Later, Littlefinger and Ned take a walk, and we get to see, yet again, how out of his depth Ned is. It’s maybe one of the best scenes in the episode, and it deftly shows us just how much Littlefinger knows about Ned (the genealogy book, for example) and how easily he’s able to guide him along by feeding him pieces of new information. Ned’s storyline often feels like a mystery subplot, but really, he’s the last to solve this particular puzzle. What we’re actually seeing is the manipulation of our hero, all for the benefit of the man standing next to him. What does Littlefinger gain from furthering the Ned’s crusade? Another piece off the board.
This show often explores the sudden—sometimes subtle, sometimes violent—way that things change, and this scene is the first of many to nail that idea. Ned’s an old school warrior, and he’d be dangerous on a traditional battlefield, but as Littlefinger points out each and every spy that’s watching them, including his own, it becomes obvious who the real danger is. Littlefinger, possibly toying with Ned, tries to give him the practical advice that no one can be trusted, especially not him. But Ned only sees Littlefinger as helpful and physically unthreatening, so he trusts him anyway.
Littlefinger’s prodding leads Ned to an armory, also visited by John Aaryn shortly before he died. There he meets Gendry, the king’s bastard son. That’ll certainly be important later, but for now, let’s just leave it at that.

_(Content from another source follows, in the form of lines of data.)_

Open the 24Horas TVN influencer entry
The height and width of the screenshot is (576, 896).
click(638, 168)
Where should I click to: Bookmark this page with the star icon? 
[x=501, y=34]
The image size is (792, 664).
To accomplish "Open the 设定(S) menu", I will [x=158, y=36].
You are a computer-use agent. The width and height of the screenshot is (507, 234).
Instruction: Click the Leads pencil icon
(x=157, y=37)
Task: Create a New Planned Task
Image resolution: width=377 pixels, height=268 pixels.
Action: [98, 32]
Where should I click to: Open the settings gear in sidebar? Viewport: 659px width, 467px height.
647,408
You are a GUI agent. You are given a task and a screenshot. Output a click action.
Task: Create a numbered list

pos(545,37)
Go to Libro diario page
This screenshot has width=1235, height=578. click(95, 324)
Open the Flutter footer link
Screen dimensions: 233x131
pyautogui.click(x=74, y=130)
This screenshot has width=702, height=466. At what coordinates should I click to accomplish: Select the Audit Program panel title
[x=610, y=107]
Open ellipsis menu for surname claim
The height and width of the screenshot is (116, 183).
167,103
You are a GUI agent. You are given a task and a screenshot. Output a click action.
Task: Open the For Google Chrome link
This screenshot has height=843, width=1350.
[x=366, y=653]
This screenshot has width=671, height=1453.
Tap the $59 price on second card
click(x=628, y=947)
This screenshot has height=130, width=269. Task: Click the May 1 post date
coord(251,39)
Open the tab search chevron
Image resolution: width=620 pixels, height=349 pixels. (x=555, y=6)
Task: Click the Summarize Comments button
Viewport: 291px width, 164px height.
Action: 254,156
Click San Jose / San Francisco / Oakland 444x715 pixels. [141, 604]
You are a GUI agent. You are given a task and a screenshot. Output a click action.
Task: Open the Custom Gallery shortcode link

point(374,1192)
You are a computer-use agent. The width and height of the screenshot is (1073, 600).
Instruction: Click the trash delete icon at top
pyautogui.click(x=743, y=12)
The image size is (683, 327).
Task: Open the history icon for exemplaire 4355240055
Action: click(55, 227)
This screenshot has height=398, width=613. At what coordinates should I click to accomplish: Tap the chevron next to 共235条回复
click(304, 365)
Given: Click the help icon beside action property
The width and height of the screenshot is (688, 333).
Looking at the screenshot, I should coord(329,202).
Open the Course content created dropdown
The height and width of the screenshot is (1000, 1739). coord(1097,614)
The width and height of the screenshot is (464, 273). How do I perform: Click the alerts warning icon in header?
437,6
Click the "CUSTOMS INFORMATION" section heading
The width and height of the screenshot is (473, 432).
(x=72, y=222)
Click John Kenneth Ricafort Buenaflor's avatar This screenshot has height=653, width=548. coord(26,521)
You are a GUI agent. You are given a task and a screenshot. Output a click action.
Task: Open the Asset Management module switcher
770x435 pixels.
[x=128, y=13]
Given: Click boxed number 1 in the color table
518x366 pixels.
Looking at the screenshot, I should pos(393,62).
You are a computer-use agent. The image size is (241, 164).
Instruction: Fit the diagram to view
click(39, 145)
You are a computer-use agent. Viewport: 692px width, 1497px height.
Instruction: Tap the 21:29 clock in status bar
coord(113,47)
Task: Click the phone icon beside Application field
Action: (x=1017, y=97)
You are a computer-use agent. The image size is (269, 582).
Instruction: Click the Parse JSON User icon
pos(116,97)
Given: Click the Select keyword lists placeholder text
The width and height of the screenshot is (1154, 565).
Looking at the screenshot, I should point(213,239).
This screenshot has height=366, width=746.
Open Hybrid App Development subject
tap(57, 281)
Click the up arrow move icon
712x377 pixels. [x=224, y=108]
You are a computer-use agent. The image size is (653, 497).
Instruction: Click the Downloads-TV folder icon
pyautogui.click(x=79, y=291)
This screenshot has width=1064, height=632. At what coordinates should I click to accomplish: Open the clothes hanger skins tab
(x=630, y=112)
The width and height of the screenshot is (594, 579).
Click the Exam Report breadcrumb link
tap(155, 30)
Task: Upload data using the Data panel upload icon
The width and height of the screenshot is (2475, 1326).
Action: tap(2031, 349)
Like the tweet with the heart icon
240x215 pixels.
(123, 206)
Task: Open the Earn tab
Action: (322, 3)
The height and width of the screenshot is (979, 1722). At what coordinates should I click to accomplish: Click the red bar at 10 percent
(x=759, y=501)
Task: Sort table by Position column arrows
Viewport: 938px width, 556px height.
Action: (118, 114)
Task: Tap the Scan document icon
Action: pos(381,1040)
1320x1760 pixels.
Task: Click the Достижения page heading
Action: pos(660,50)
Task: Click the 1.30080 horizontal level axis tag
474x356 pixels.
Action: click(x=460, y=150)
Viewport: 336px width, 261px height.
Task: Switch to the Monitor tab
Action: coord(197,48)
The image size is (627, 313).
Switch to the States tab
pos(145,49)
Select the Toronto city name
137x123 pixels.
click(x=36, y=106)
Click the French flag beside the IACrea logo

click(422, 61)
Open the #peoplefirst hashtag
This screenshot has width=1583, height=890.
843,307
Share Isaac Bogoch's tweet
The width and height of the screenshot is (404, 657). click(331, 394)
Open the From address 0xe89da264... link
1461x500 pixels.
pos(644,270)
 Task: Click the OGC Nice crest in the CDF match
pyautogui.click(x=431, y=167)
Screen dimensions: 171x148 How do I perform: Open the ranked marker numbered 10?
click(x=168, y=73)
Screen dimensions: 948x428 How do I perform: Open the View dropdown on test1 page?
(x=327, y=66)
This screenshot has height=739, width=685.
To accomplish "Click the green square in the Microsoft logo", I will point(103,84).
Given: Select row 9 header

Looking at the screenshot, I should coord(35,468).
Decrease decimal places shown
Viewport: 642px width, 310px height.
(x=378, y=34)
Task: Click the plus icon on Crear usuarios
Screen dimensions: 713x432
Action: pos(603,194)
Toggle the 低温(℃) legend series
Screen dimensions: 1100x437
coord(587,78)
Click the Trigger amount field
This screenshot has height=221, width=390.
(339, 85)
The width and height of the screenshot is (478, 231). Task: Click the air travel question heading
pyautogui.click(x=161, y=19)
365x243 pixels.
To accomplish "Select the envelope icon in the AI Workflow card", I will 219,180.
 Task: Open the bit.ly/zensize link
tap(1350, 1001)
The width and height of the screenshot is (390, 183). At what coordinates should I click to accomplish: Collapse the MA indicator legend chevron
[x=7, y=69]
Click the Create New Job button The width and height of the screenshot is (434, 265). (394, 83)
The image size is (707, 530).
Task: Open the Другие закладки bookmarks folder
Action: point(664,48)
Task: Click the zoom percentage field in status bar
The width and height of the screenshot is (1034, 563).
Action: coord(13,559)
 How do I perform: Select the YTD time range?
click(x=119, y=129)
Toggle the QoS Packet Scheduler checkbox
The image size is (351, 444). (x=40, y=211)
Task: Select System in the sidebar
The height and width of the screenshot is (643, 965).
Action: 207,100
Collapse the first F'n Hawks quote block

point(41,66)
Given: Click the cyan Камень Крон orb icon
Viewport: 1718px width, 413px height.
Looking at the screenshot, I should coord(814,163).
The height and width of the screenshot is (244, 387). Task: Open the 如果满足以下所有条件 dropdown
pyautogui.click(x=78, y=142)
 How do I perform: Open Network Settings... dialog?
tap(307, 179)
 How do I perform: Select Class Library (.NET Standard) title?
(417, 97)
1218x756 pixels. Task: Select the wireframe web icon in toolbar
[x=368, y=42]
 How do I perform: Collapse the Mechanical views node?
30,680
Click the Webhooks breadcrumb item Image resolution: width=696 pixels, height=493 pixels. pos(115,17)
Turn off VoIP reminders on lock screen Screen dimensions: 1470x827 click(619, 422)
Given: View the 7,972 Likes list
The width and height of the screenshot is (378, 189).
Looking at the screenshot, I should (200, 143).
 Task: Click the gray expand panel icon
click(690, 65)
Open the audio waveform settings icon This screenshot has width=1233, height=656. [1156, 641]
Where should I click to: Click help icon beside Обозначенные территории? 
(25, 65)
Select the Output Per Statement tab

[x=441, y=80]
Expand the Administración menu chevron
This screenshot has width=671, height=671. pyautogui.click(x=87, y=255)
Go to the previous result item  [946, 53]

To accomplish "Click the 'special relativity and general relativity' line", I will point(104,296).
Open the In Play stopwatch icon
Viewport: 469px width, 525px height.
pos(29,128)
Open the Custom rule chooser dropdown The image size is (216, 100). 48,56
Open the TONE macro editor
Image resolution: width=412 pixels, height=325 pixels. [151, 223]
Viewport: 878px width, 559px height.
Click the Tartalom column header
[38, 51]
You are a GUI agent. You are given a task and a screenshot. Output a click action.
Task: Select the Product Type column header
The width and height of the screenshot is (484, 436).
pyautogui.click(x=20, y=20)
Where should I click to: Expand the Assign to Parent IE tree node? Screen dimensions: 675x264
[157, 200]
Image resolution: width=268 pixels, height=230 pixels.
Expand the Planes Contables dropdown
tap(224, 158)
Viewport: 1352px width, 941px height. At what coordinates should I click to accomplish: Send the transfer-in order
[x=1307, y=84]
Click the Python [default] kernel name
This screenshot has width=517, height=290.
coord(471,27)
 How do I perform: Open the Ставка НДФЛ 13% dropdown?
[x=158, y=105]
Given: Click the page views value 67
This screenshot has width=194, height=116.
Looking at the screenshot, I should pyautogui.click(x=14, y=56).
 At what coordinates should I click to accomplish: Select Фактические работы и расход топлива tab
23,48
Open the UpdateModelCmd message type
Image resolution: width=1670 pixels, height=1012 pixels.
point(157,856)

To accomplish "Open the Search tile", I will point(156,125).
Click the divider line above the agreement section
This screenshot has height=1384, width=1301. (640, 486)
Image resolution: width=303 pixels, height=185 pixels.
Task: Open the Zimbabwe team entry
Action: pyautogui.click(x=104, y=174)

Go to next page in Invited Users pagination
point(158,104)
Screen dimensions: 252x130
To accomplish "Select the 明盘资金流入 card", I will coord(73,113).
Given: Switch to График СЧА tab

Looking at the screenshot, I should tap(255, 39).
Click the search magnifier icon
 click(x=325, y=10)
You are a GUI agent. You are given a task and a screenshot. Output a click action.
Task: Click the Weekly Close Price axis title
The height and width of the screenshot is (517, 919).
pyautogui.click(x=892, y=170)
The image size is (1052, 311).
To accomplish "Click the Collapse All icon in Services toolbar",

Ned’s final scene in the episode involves yet another private meeting with yet another devious character: Cersei. She comes in the guise of wanting to “put the ugliness with the wolves” behind them, but Ned must have finally learned something about subtext, because he sees right through her. Cersei points out that Ned is “just a soldier” following orders, to which Ned replies, “I was taught to kill my enemies, your grace.” I may have my problems with Ned’s myopic worldview, but this is a great moment in the series, made even better by Cersei’s response: “As was I.”
Last but not least…
Four episodes in and the final moments of each episode have all been…good. Bran’s fall from the tower in the first episode is the closest we get to something better than that, but it doesn’t match the adrenaline rush I get every time these final few minutes unfold. It wasn’t the moment I fell in love with the series (that’s next week’s episode!) but it was the moment that kept me going.
This has been the most tonally inconsistent of the recaps so far, and I’m still struggling with which details to leave in or out, as well as how much commentary to inject into the proceedings. Part of that has to do with the volume of characters we’re meant to care about and keep track of (there’s one more to go before the end of this recap!). Up until now, the show’s chief concern has been setting the pieces on the board and making sure you understand the general rules. With this episode, it feels like the people behind the scenes actually started to play the game.
So we have Cat at an inn. She’s on her way back to Winterfell after the trip to Kings’ Landing. No one knows she’s there. In walks Tyrion Lannister, who quickly buys a room from an opportunistic young man (Bronn!) before noticing Cat. He seems happy to see her, unaware of why she’s on the road in the first place or that she’d be looking for him. She name checks a few of her father’s banner men. Everyone in the bar seems to know her. And then she drops the bomb on Tyrion. She tells the room about Tyrion’s attempted murder of her son and asks for their help in bringing him to justice. A roomful of swords are drawn, all pointed at Tyrion’s neck. Cut. To Black.